QEMU's VNC is loopback-only (127.0.0.1:590<vnc>) and offers None auth, which macOS
Screen Sharing hangs on. Pass --vnc-password <≤8 chars> to start QEMU with password=on
(set via the monitor post-launch) so Screen Sharing prompts and connects; tunnel first with
ssh -L 5901:127.0.0.1:5901 <host>. Plain VNC clients (RealVNC/TigerVNC) work without a password.
workflow_dispatch with stage:
| stage | what |
|---|---|
boot |
smoke: boot OpenCore → macOS Recovery (proves KVM + OpenCore + Tahoe recovery) |
install |
full install from scratch → capture → push tahoe:26-base (~65 min) |
setup |
pull tahoe:26-base → boot Recovery → provision-macos.sh (skip SA + user + SSH) → push tahoe:26 |
verify |
pull tahoe:26 → boot → confirm login + SSH (cocoon@localhost) |
This pipeline is image-only (no Go); the CLI end-to-end (vm run + --random-smbios) is
exercised on a KVM testbed, keeping image and Go CI separate.

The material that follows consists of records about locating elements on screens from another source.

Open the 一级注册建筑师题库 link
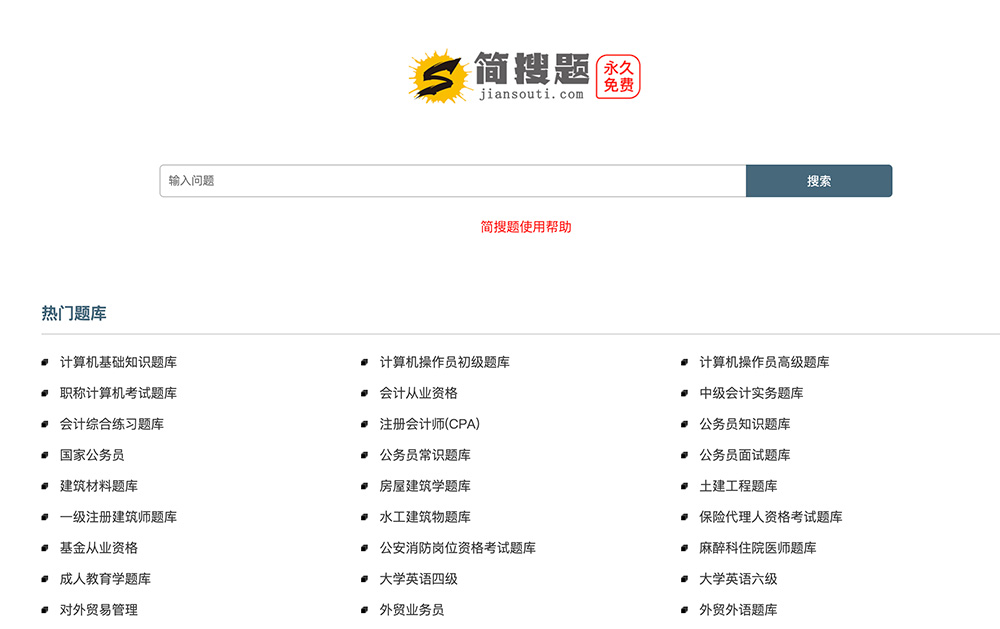[116, 517]
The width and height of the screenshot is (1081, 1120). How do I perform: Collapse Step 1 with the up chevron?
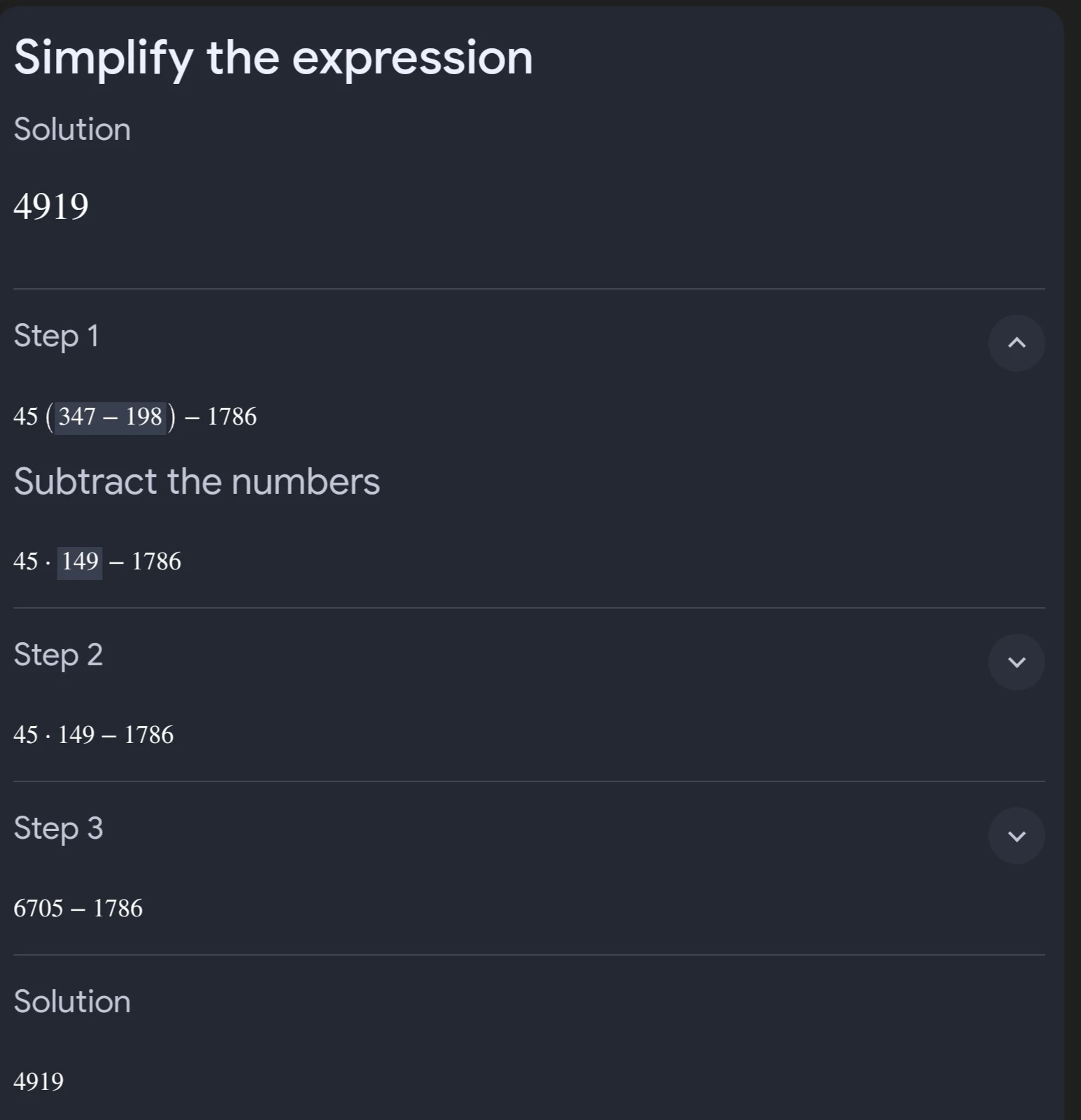pyautogui.click(x=1016, y=343)
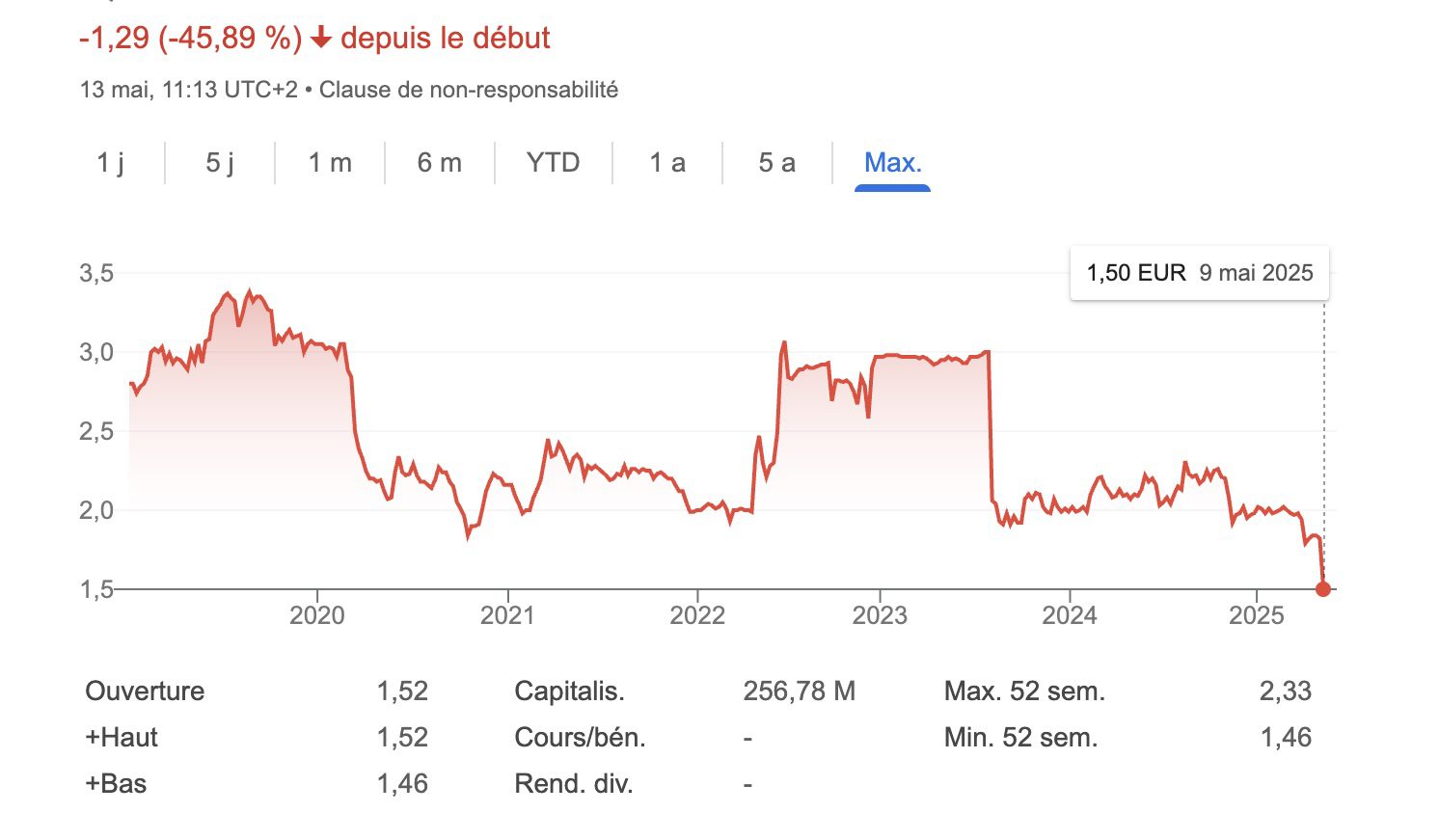Image resolution: width=1439 pixels, height=840 pixels.
Task: View the 5 a price history
Action: click(777, 162)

Automation primitives (scripts/qmp-input.py): QMP absolute mouse click/move, keyboard
type/chord, tesseract+PIL OCR-click and title routing (drives the macOS GUI installer where
buttons can't be reached by keyboard), HMP screendump. Provisioning (scripts/provision-macos.sh)
runs in the Recovery Terminal against the installed Data volume (dscl -f offline user,
.AppleSetupDone, first-boot LaunchDaemon for Remote Login).

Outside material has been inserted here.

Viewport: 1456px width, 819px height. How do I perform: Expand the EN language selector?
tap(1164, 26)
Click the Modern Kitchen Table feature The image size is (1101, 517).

Key host facts: GitHub ubuntu-latest exposes /dev/kvm (needs chmod 666); macOS Tahoe 26
is the last Intel-supporting macOS, so this x86 path has a finite shelf life.
The desktop build stage + provision-macos.sh aim to make :26 boot straight to cocoon's
desktop (auto-login, no Setup Assistant). The post-SA recipe is validated (proven on a testbed
VM): complete home + com.apple.SetupAssistant DidSee*/LastSeen* (Buddy=build 25F71,
Cloud=product 26.5) + auto-login (autoLoginUser + /etc/kcpassword written via perl pack —
macOS /bin/bash 3.2 has no printf \xHH) + keyboard-wizard suppress + pmset no-sleep.

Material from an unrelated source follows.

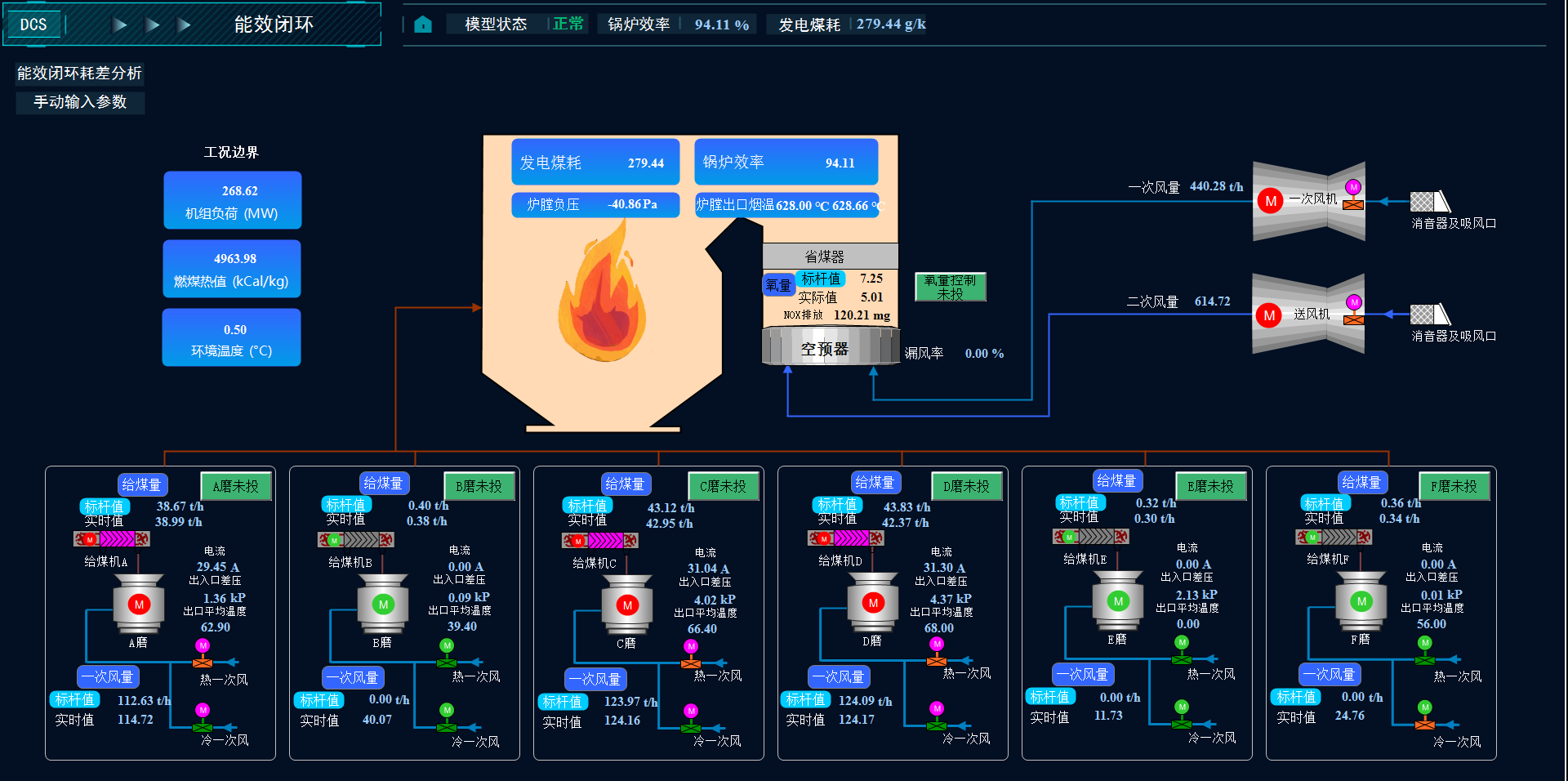The width and height of the screenshot is (1568, 781).
Task: Toggle the F磨未投 mill status indicator
Action: [x=1454, y=485]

The blocker: a fresh macOS 26 Tahoe clone boots to the system Setup Assistant
(_mbsetupuser / SetupAssistantSpringboard) and it resists every marker-based skip we tried
(.AppleSetupDone, complete home from User Template, .skipbuddy, DidSee*, auto-login, a
correctly-named killsa daemon, removing /var/db/ConfigurationProfiles [SIP-blocked]). macOS 14+
broke the classic .AppleSetupDone skip. The keyboard does not register at the SA, so the only
reliable automated skip is a mouse/OCR click-through of the SA wizard (the install-stage OCR
machinery) — not yet implemented. Until then, :26 is SSH/VNC-login-usable but the GUI lands at SA.
VZ on Apple Silicon caps ~2 macOS VMs/host and can't use the App Store; QEMU + OpenCore on x86 has neither limit (at the cost of per-VM identity + Apple-ID ban risk at fleet scale). See the deep-research notes that motivated this project.
cocoon engine integration (a qemu Hypervisor backend in cocoon) is a separate later phase.
Per-VM SMBIOS injection (--random-smbios) is implemented + testbed-verified, but registering
those identities with iServices/App Store is the consumer's policy concern — it needs validated
(not just unique) serials and carries Apple-ID ban risk at fleet scale — so it is not done here.